La cesión de una habitación de la vivienda habitual de un comunero a la comunidad de bienes no genera gasto deducible por arrendamiento, pues la deducibilidad de este gasto requiere la existencia de un contrato de arrendamiento entre personas distintas (arrendador y arrendatario). Al coincidir propietario y comunidad en idéntico sujeto, falta el elemento esencial de terceridad, descartando cualquier imputación porcentual como gasto deducible.
Hechos
La comunidad de bienes consultante está constituida por dos comuneros (95% y 5%) y se dedica a la actividad de instalaciones eléctricas (epígrafe 504.1 del IAE). El rendimiento neto de la actividad se determina por el método de estimación directa simplificada.

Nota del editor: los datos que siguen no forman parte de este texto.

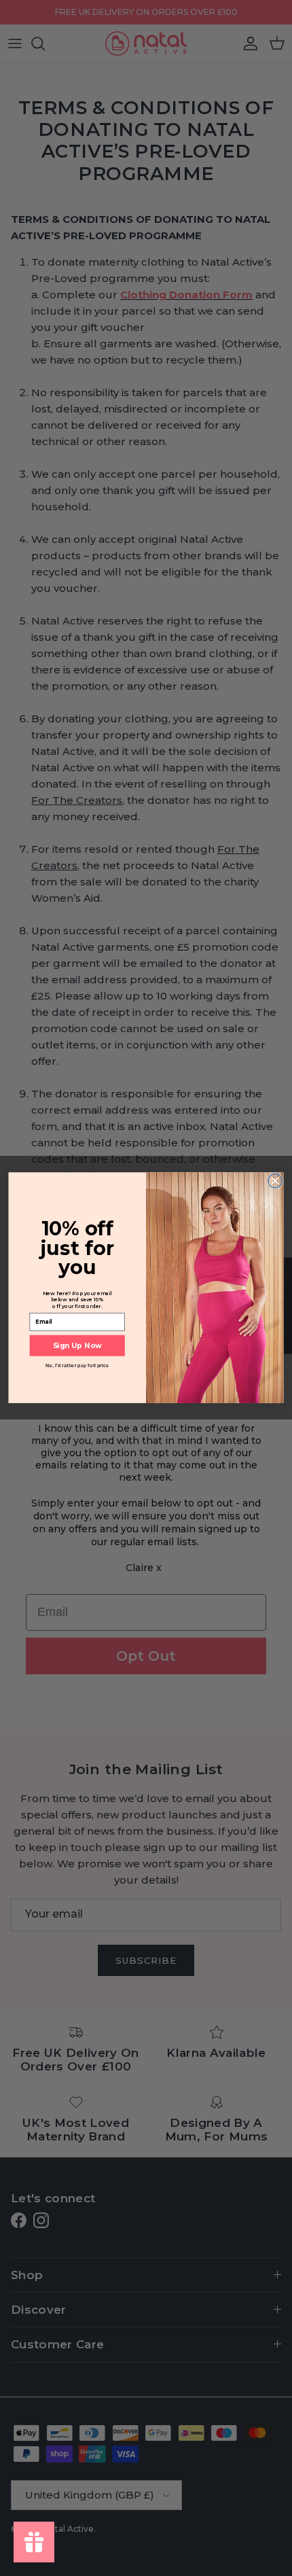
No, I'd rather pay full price (77, 1366)
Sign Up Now (77, 1345)
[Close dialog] (275, 1181)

Como oficina utiliza una habitación dentro la vivienda habitual de uno de los comuneros.
Cuestión planteada
Qué porcentaje deberá imputarse como gasto deducible en concepto de alquiler, por la cesión de la mencionada habitación.
Contestación
La utilización como oficina de una habitación de la vivienda familiar de uno de los comuneros que conforman la comunidad de bienes consultante no puede considerarse en ningún caso como generadora de un gasto por arrendamiento, pues para que se dé este tipo de gasto es necesario que exista un contrato de arrendamiento y además que el arrendador y arrendatario sean personas distintas.
Estos requisitos no se dan en el presente caso, pues no existe ningún contrato de alquiler y además, en el caso de que existiese, coincidirían el arrendador y el arrendatario en la persona del propietario de la vivienda y comunero.
Por tanto, la cesión de una habitación de la vivienda habitual de un comunero a la comunidad de bienes consultante no generará gasto deducible por arrendamiento.
Lo que comunico a Vd. con efectos vinculantes, conforme a lo dispuesto en el apartado 1 del artículo 89 de la Ley 58/2003, de 17 de diciembre, General Tributaria.